WORK TO COMPLETE
(A) According to the mailing-list excerpt, which function does the static-linking warning at ./src/http_socket.c line 148 name?
(B) Reproduce the listing verbatim from the line containing "You are a GUI" through the end of the listing, with both ends included and the pictures left out.

EXTRACTED TEXT

>So you have to build an executable per-distro -- welcome to
>Linux.

Is it the same with *BSD systems ?

(Thank you for your tought: it's really appreciated !)

 
Best Regards


K.

Nico Williams wrote:


>>
>> bld/shell.o: In function `find_home_dir':
>> ./src/shell.c:2739: warning: Using 'getpwuid' in statically linked
>> applications requires at runtime the shared libraries from the glibc version
>> used for linking
>> bld/http_socket.o: In function `socket_open':
>> ./src/http_socket.c:148: warning: Using 'gethostbyname' in statically
>> linked applications requires at runtime the shared libraries from the glibc
>> version used for linking
>
>
> These we warned you about at the start of this thread - they are
> platform-specific limitations which we can do nothing to get rid of.

Word and element location records

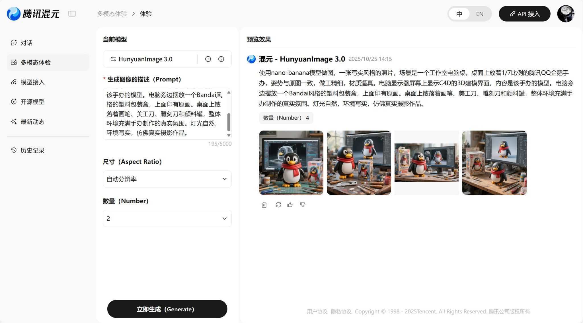Open the first generated penguin thumbnail
This screenshot has width=583, height=323.
291,163
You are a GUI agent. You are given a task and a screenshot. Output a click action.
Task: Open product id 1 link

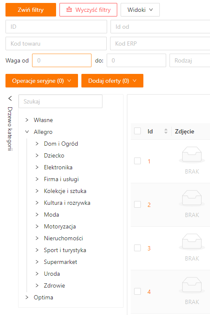[149, 161]
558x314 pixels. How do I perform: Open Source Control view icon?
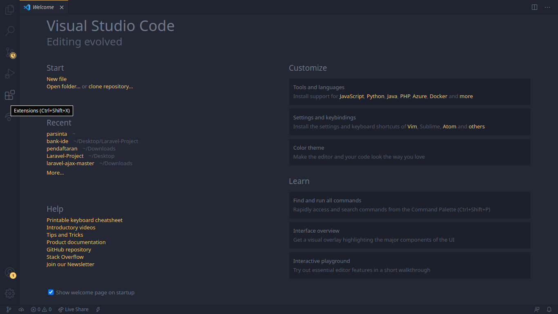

TASK SOLUTIONS
(A) gethostbyname

(B)
You are a GUI agent. You are given a task and a screenshot. Output a click action.
Task: Open product id 1 link

[149, 161]
558x314 pixels. How do I perform: Open Source Control view icon?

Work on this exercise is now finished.